I currently live in NYC, and I've lived in Raleigh. It seems pretty clear that tearing up New York City to lay fiber is a much more expensive and tedious process than it would be in Raleigh. The state and local governments also seem much more friendly to that kind of thing.

jseliger|12 years ago

I currently live in NYC, and I've lived in Raleigh

Howdy neighbor: I live in NYC too. A lot of NYC already does have fiber in the form of FiOS. I'll also observe that NYC's overall Internet situation appears to be much better than many places; right now I'm paying $50 a month for 50 Mbs down / 5 Mbs up through RCN. In Tucson, where I used to live, I was paying $70 for 12 down / 1 or 2 up.

Google is presumably targeting the places with the crappiest service and the most amenable local governments; NYC's service isn't terrible and its government isn't exactly known for being responsive.

SonicSoul|12 years ago

i just checked online, and it said it was available in my zip code. got super excited, and called Verizon. after 20 minutes on hold I asked them if "Fios is available in my apartment" after which I was asked 20 personal questions and told that there is some "good news" and i'd be transferred to a "Verizon specialist", who asked me 10 more personal questions. Finally i was given a great introductory price of $59.99.. great!! and then he informed that Fios is not available in my apartment, but they can still give me reliable fast internet which will cover all those things i told them i was going to use it for. I told him that it was really misleading how I got conned into answering all these questions all for a marketing pitch of a service i didn't ask for, and the guy said that he was "upfront with me about Fios not being available in my area" he just needed to spend some time to perform this check.. WTF?!

i feel so violated.. at some point i even asked how those questions are relevant to checking Fios availability, to which i was told "these are just part of standard questions i ask everyone"

if you call Verizon, refuse to answer any questions until they tell you if Fios is available at your address.

dublinben|12 years ago

NYC is already quite full of fiber. It's just not accessible to residential customers. Some of the world's major internet exchanges are in NYC, as are any number of datacenters. Most large office buildings in NYC should have a fiber connection from one of the commercial providers.

teach|12 years ago

So far Google isn't "tearing up" anything; they've been targeting cities with overhead power lines they can piggyback.

johnward|12 years ago

Doesn't raleigh already have municipal fiber? I know there is fiber in in the RTP area.

godgod|12 years ago

[deleted]

wil421|12 years ago

Nice try Google, I was really happy about Atlanta until I saw the cities listed.

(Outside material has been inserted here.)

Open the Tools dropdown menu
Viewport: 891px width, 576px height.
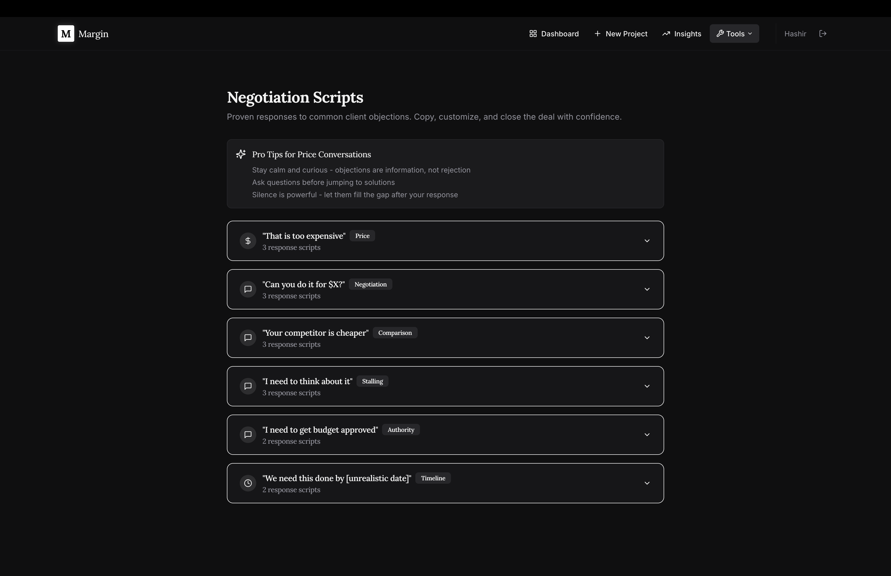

Most of the cities they listed are in very sketchy areas that probably dont even know the difference between their regular connection and a faster fiber connection.

Avondale Estates - not so nice Brookhaven - will probably benefit College Park - crime area, could care less about fiber Decatur - some areas will benefit East Point - crime area Hapeville - crime area Sandy Springs - will benefit, lots of Apartment Complexes Smyrna - will benefit in some areas

thrownaway2424|12 years ago

Yeah, God forbid anyone should bring high-speed networking to poor areas. Fiber should be reserved for rich white people.

Rhapso|12 years ago

You sound like one of those people in the suburbs stunting Atlanta's public transit because it would bring in more black people. The areas you are describing are not high crime areas, just poor.